CHALLENGES:
a – Print the entire loan market report word for word.
b – Render the listing as a Markdown table with columns named "No." and "Entry," from the start of the listing up to and including the line containing "Action: coord(666,648)". Skip blank lines and omit the pictures.

SOURCE:
□ □ □ □ □

ProPetro, Fieldwood, Springleaf, Pitney Bowes break; Information Resources, Topps revised

By Sara Rosenberg

New York, Sept. 25 - ProPetro Services Inc. finalized the spread on its term loan B at the low end of guidance and freed up for trading on Wednesday above its original issue discount price, and Fieldwood Energy LLC, Springleaf Financial Funding Co. and Pitney Bowes Management Services hit the secondary as well.

In more happenings, Information Resources Inc. increased the size of its revolver, Topps Co. Inc. reduced the size of its term loan, lifted the coupon and shortened the maturity, and Samson Investment Co. pushed out the commitment deadline on its repricing deal by one day.

Also, Learfield Communications Inc. and El Pollo Loco released guidance on their deals with launch, Immucor Inc. details surfaced with its call, and Oberthur Technologies revealed price talk on its U.S. term loan ahead of its New York bank meeting.

Furthermore, Gentiva Health Services Inc. disclosed timing on the launch of its credit facility, and Paradigm Precision Group, Systems Maintenance Services and 99 Cents Only Stores joined the forward calendar.

ProPetro starts trading

ProPetro Services' credit facility emerged in the secondary market on Wednesday, with the $220 million six-year term loan B quoted at 99¾ bid, par ¾ offered, according to a market source.

Pricing on the term B is Libor plus 625 basis points, after finalizing at the tight end of the Libor plus 625 bps to 650 bps talk, another source remarked. The debt has a 1% Libor floor and 101 hard call protection for one year, and was sold at an original issue discount of 99.

□ □ □ □ □

Word and element pointing listing

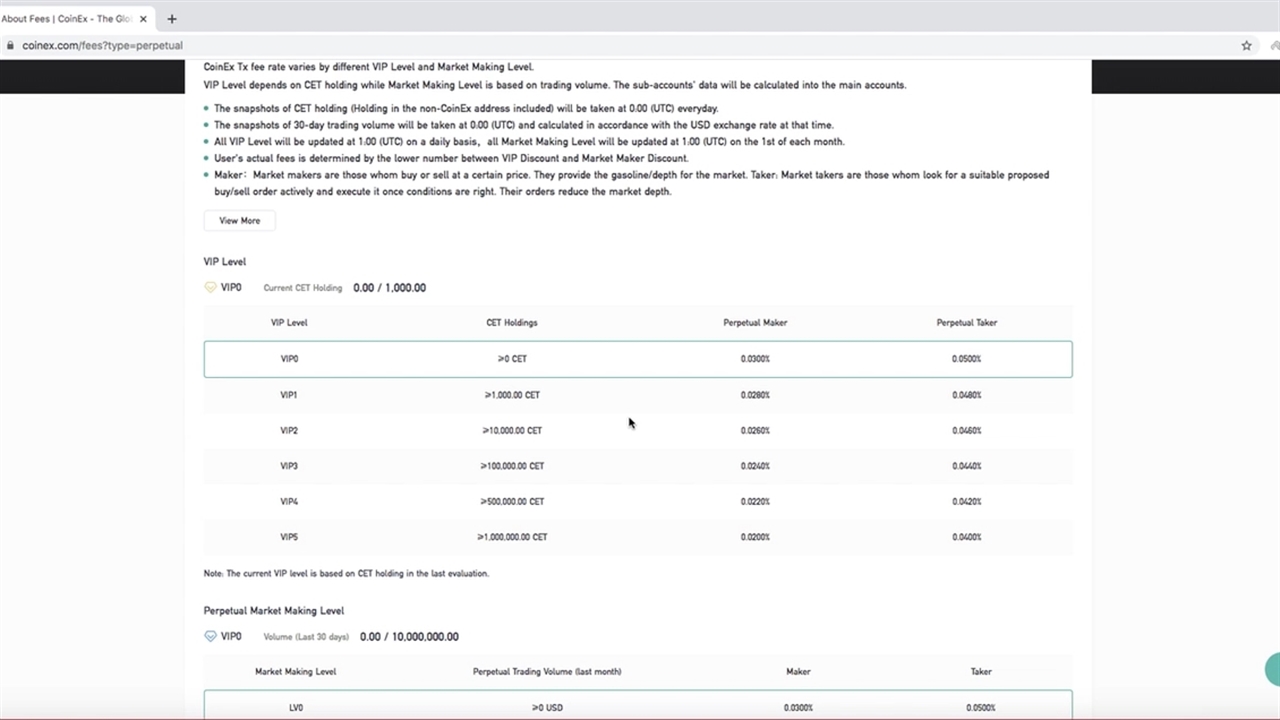This screenshot has height=720, width=1280.
Task: Click the diamond icon beside VIP Level's VIP0
Action: (x=210, y=288)
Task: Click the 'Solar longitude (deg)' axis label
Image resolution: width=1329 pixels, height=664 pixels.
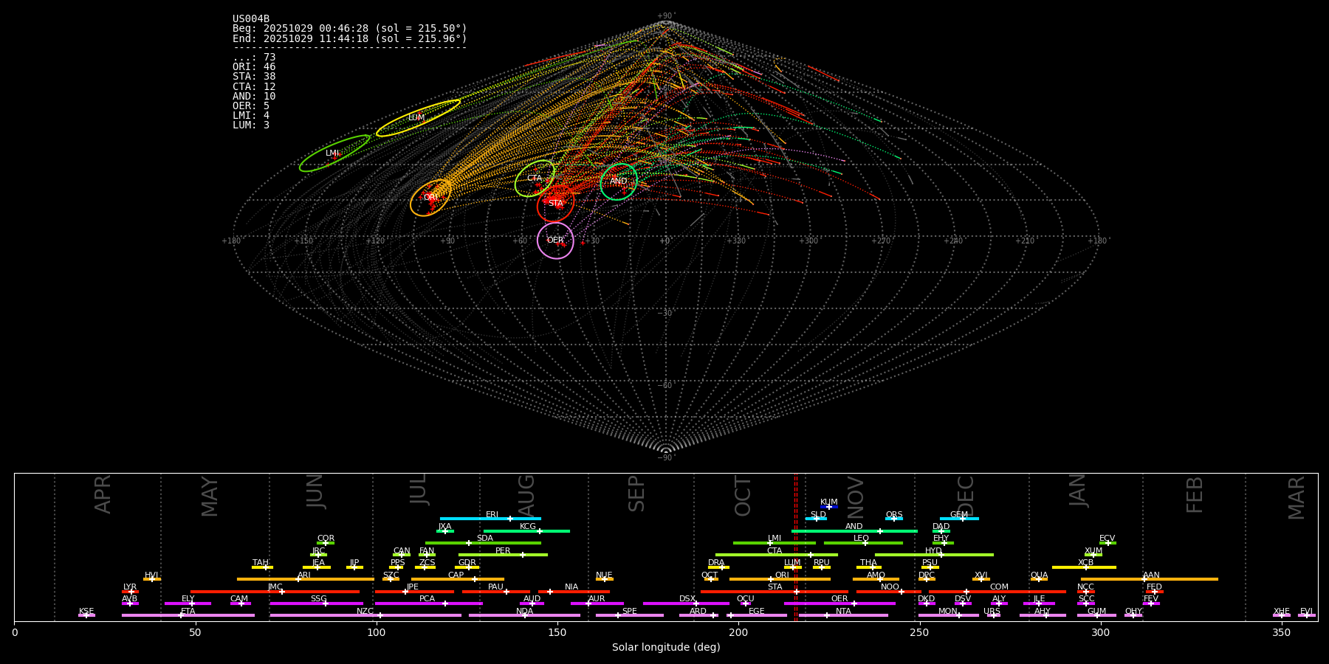Action: coord(666,648)
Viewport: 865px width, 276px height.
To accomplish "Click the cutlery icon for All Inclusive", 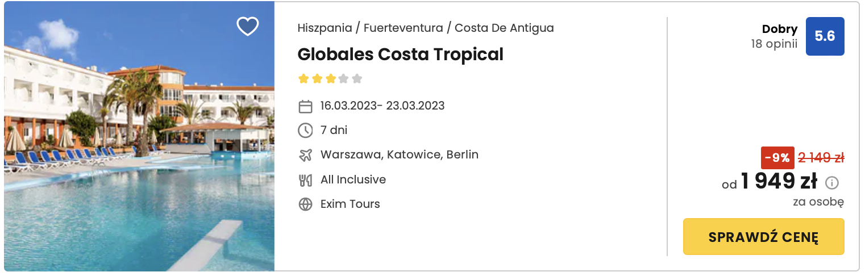I will click(305, 180).
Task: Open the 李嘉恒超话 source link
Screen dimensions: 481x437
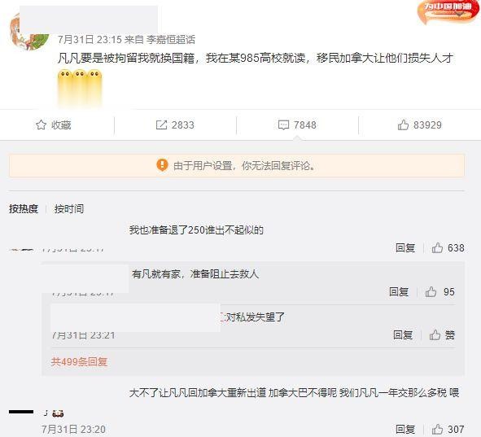Action: coord(171,40)
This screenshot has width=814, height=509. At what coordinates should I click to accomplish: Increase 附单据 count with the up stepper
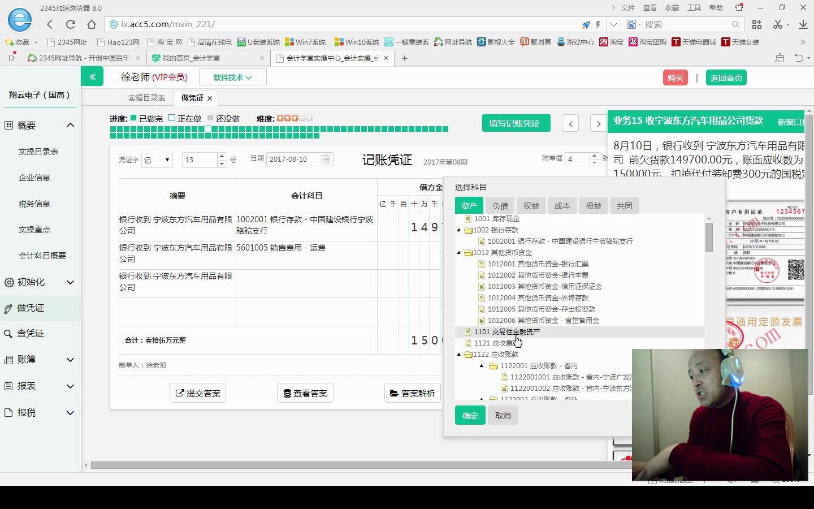[594, 156]
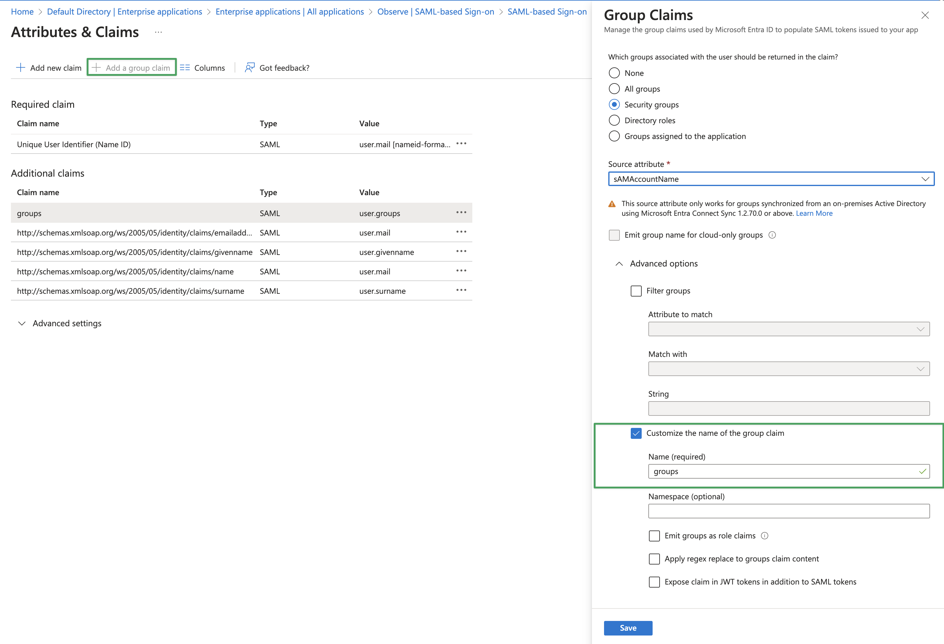This screenshot has height=644, width=944.
Task: Navigate to the Home breadcrumb
Action: tap(22, 12)
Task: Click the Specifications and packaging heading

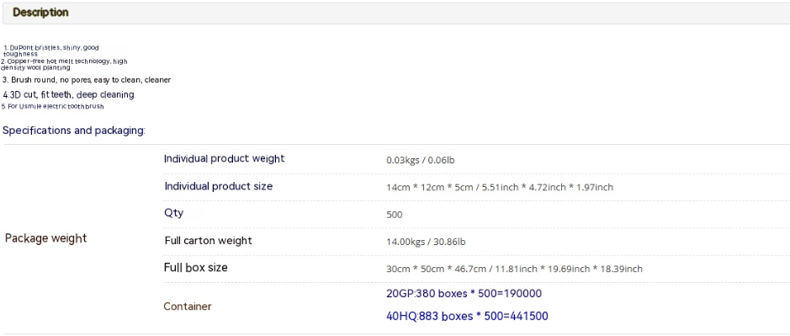Action: 74,131
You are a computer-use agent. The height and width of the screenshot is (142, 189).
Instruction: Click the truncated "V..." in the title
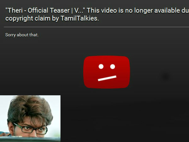(x=79, y=10)
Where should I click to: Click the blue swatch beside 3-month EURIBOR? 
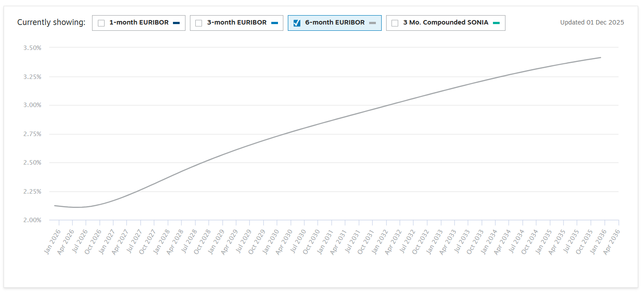point(274,23)
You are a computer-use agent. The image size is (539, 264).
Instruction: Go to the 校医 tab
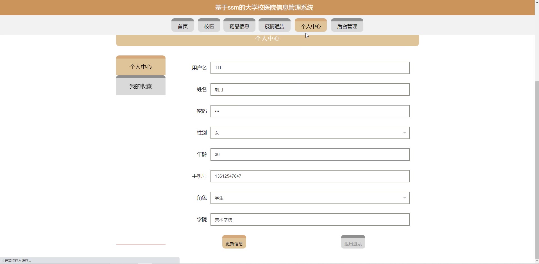pos(209,26)
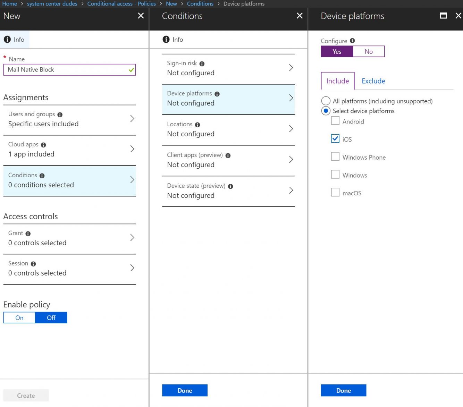
Task: Uncheck the iOS platform checkbox
Action: click(335, 138)
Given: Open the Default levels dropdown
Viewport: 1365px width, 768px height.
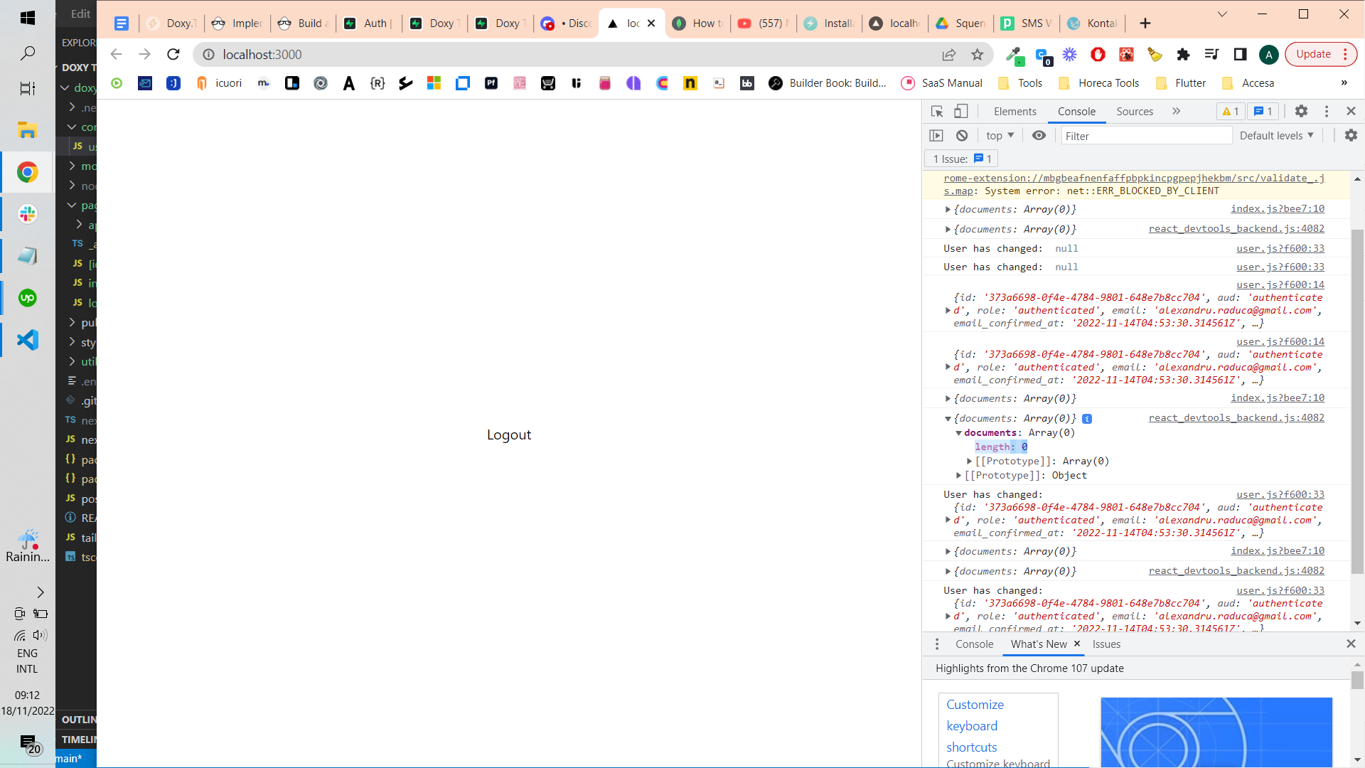Looking at the screenshot, I should (x=1276, y=136).
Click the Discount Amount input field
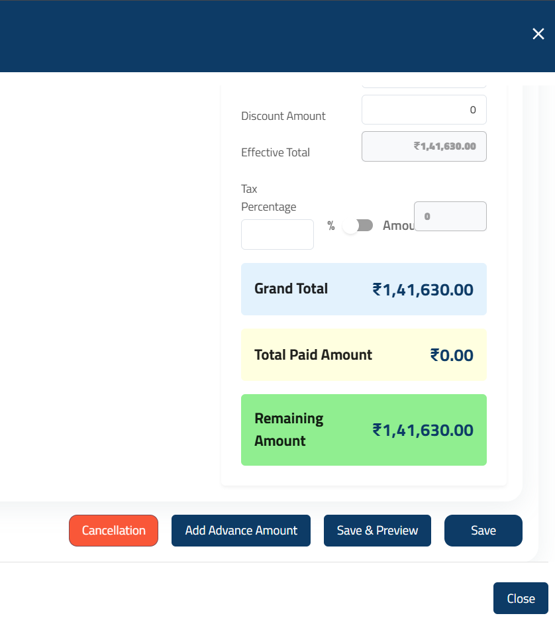Screen dimensions: 555x626 pyautogui.click(x=424, y=109)
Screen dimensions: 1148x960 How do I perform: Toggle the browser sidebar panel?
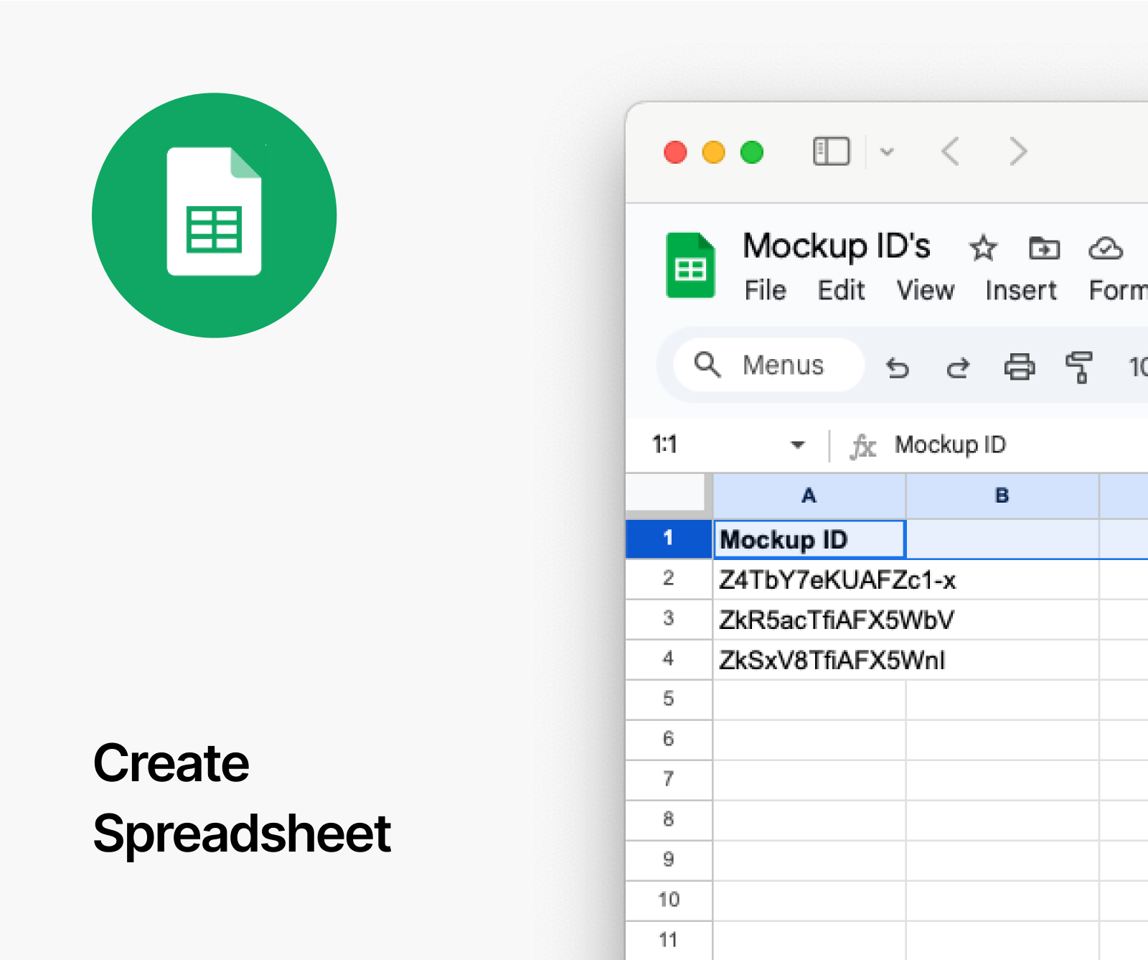[830, 152]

□ □ □ □ □

TASK SOLUTIONS:
a –
ProPetro, Fieldwood, Springleaf, Pitney Bowes break; Information Resources, Topps revised

By Sara Rosenberg

New York, Sept. 25 - ProPetro Services Inc. finalized the spread on its term loan B at the low end of guidance and freed up for trading on Wednesday above its original issue discount price, and Fieldwood Energy LLC, Springleaf Financial Funding Co. and Pitney Bowes Management Services hit the secondary as well.

In more happenings, Information Resources Inc. increased the size of its revolver, Topps Co. Inc. reduced the size of its term loan, lifted the coupon and shortened the maturity, and Samson Investment Co. pushed out the commitment deadline on its repricing deal by one day.

Also, Learfield Communications Inc. and El Pollo Loco released guidance on their deals with launch, Immucor Inc. details surfaced with its call, and Oberthur Technologies revealed price talk on its U.S. term loan ahead of its New York bank meeting.

Furthermore, Gentiva Health Services Inc. disclosed timing on the launch of its credit facility, and Paradigm Precision Group, Systems Maintenance Services and 99 Cents Only Stores joined the forward calendar.

ProPetro starts trading

ProPetro Services' credit facility emerged in the secondary market on Wednesday, with the $220 million six-year term loan B quoted at 99¾ bid, par ¾ offered, according to a market source.

Pricing on the term B is Libor plus 625 basis points, after finalizing at the tight end of the Libor plus 625 bps to 650 bps talk, another source remarked. The debt has a 1% Libor floor and 101 hard call protection for one year, and was sold at an original issue discount of 99.

b –
| No. | Entry |
|---|---|
| 1 | This screenshot has height=720, width=1280. |
| 2 | Task: Click the diamond icon beside VIP Level's VIP0 |
| 3 | Action: (x=210, y=288) |
| 4 | Task: Click the 'Solar longitude (deg)' axis label |
| 5 | Image resolution: width=1329 pixels, height=664 pixels. |
| 6 | Action: coord(666,648) |